ABOUT THIS EXERCISE:
Take the entries that follow and return only the lines from the one with "Instruction: Open the USD currency selector" through the final line, leaving every picture behind.

[[ INFORMATION SHOWN, beginning ]]

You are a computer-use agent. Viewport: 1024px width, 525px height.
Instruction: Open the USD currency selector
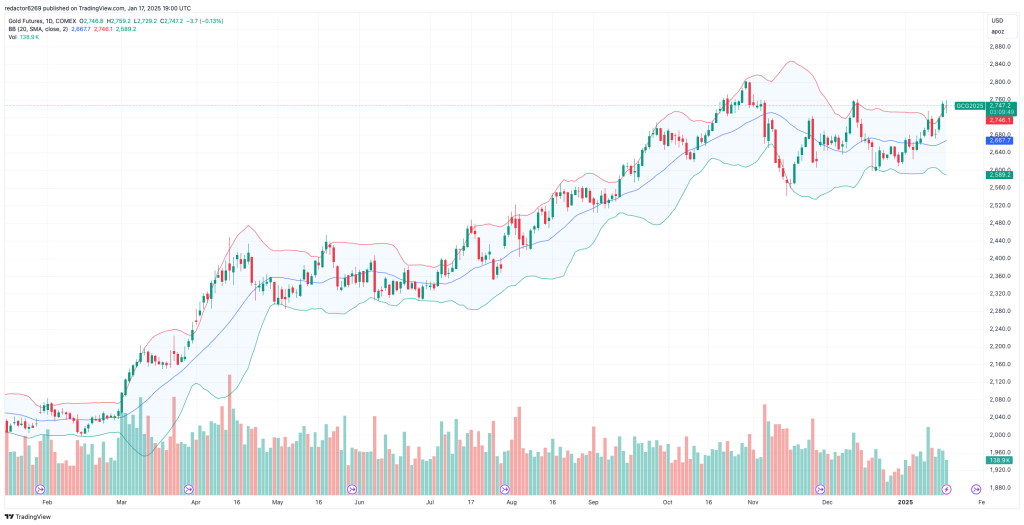pyautogui.click(x=997, y=20)
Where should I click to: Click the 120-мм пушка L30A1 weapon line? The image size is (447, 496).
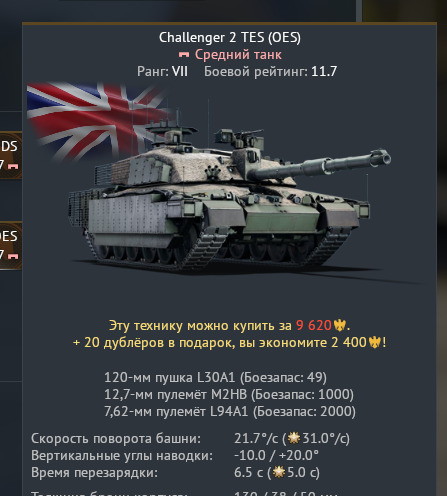(x=215, y=377)
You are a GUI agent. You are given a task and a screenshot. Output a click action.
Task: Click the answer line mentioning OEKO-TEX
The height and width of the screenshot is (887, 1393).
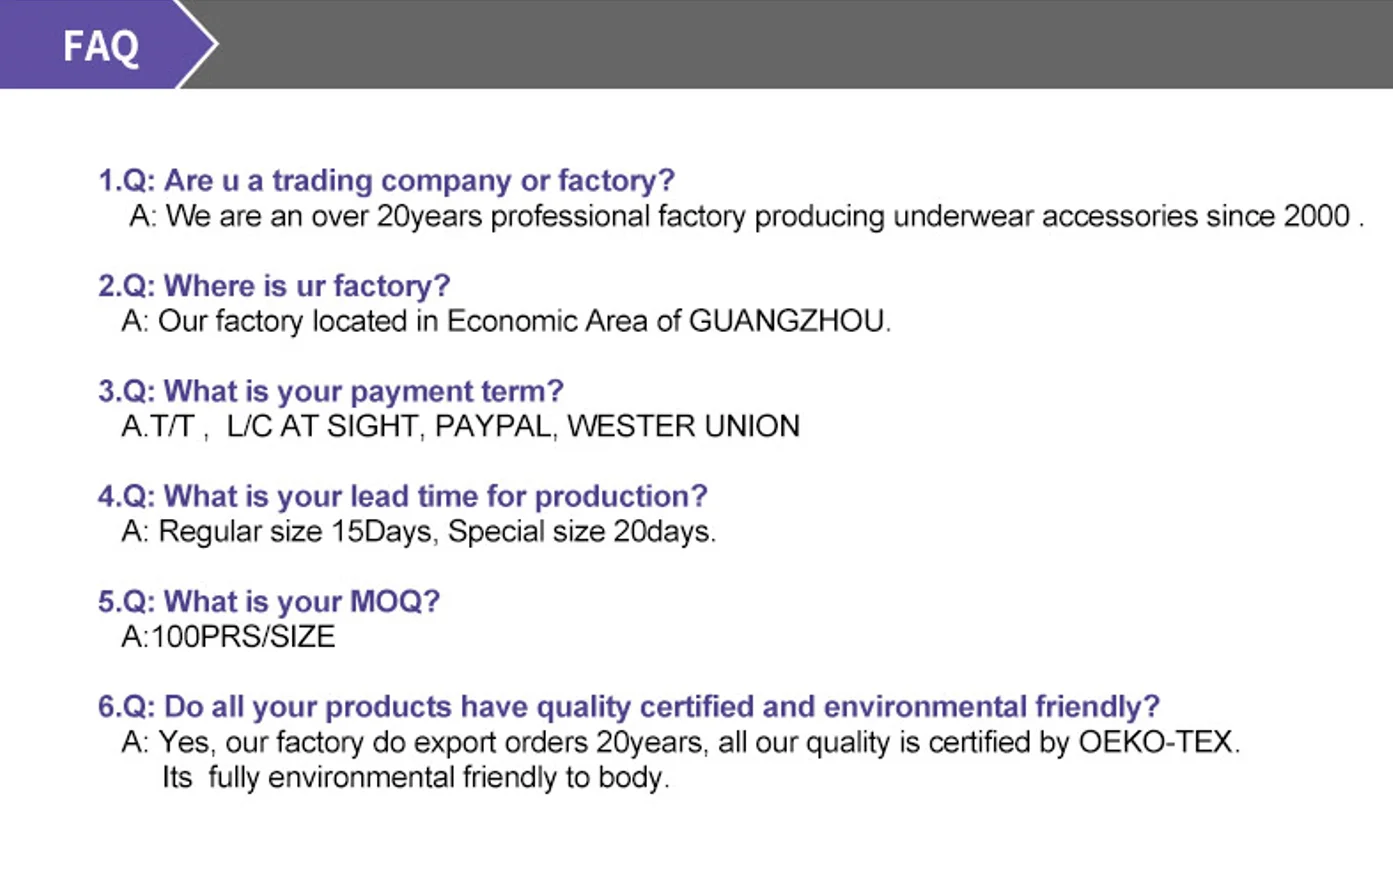(x=680, y=742)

[[ INFORMATION SHOWN, end ]]

SOLUTION FOR THIS TASK:
Instruction: Open the USD currency selector
pyautogui.click(x=997, y=20)
Where should I click to: Click the 120-мм пушка L30A1 weapon line? The image size is (447, 496).
(x=215, y=377)
You are a GUI agent. You are given a task and a screenshot. Output a click action.
Task: Click the answer line mentioning OEKO-TEX
The height and width of the screenshot is (887, 1393).
(x=680, y=742)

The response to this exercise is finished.